Michael J Gruber wrote:
> Junio C Hamano venit, vidit, dixit 08.02.2013 09:16:
>> Jonathan Nieder <jrnie...@gmail.com> writes:

>>> "Wait, why did the remote rewind?"
>>
>> Oh, I am very well aware of that glitch.
>>
>> "git push" has this hack to pretend as if the pusher immediately
>> turned around and fetched from the remote.
>> 
>> It shouldn't have been made to do so unconditionally; instead it
>> should have been designed to give the pushee a way to optionally
>> tell you "I acccept this push, but you may not see it to be updated
>> to that exact value you pushed when you fetched from me right now".

Yes, I agree with this.

The "git push" hack does seem to be useful in practice for helping
people just starting to use git.  If they have a separate "gitk --all"
window open, they can refresh it and see the remote-tracking branch
corresponding to the branch that has been pushed advancing.  It matches
a model in which remote-tracking refs represent "git's idea of where
these branches are in the remote repository".

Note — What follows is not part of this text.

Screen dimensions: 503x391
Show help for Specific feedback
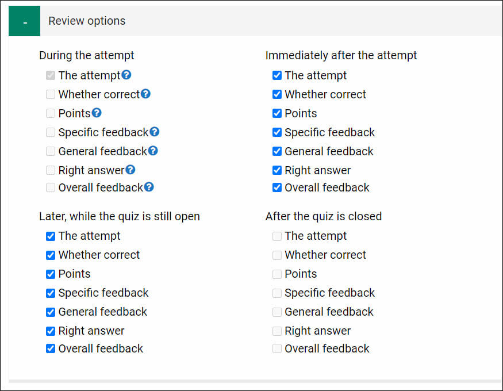(x=154, y=132)
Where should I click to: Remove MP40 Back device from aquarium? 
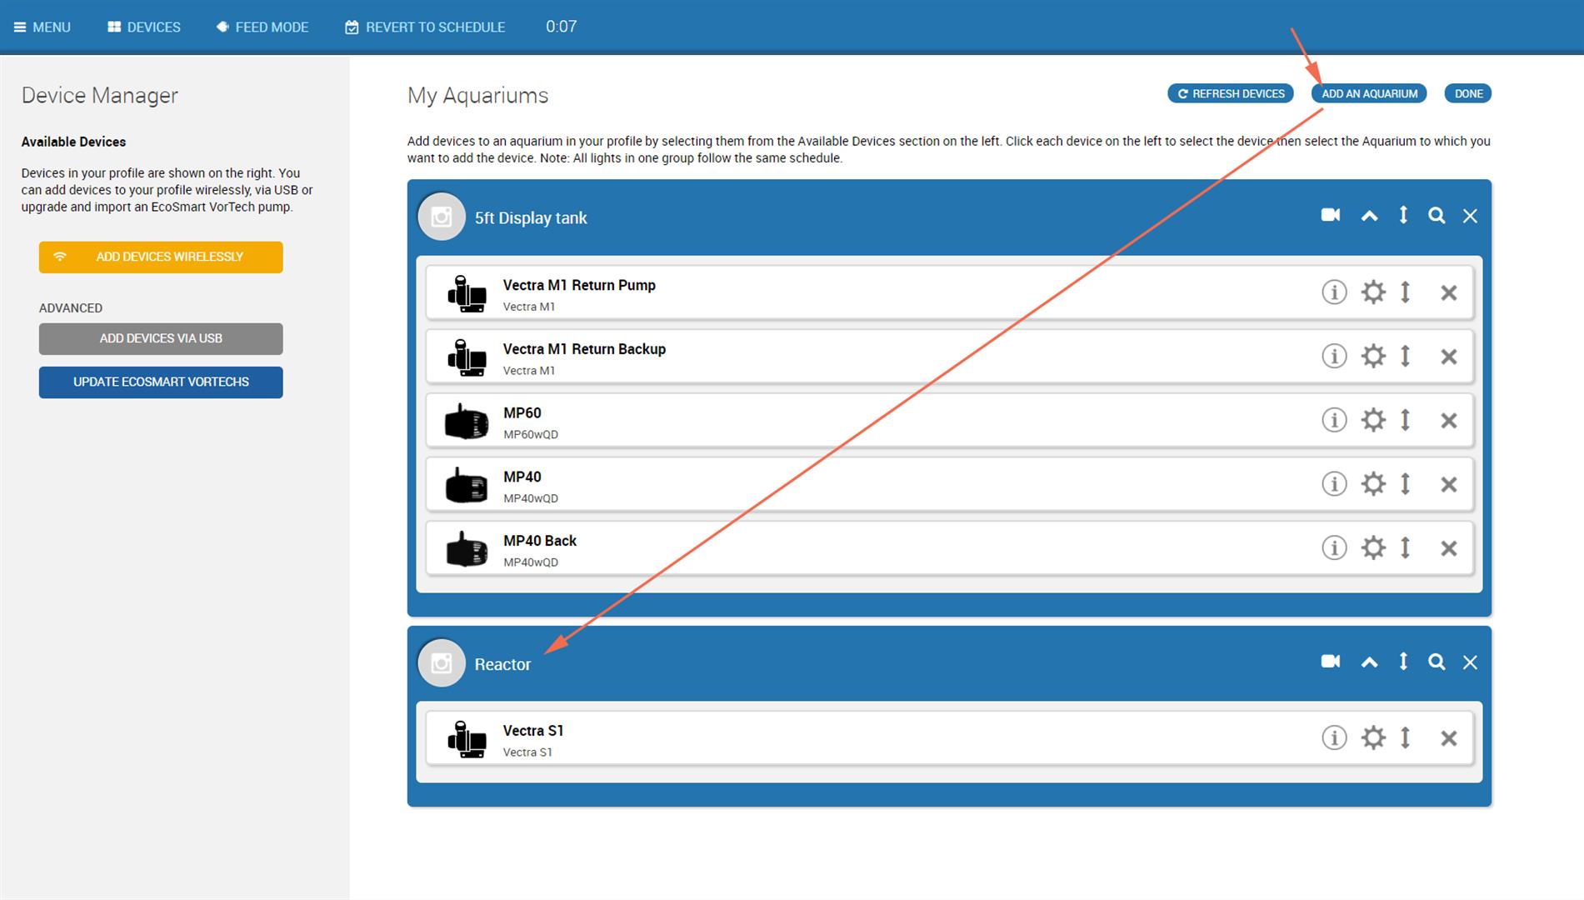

And in that model, a remote being able to respond to a push with
"ref update queued, but please keep in mind that it may take me a
while to chew through that queue" should be perfectly reasonable.

[...]
> And this seems to be more natural, too. It can keep the internals (the
> auxiliary ref on the server side) hidden from the user.

Just to clarify: this is not an internal ref being exposed.  No
auxiliary refs/for/master ref actually exists.  The ref Gerrit users
push to is a UI fiction.

That's important because otherwise two developers could not propose
changes for the same branch at the same time.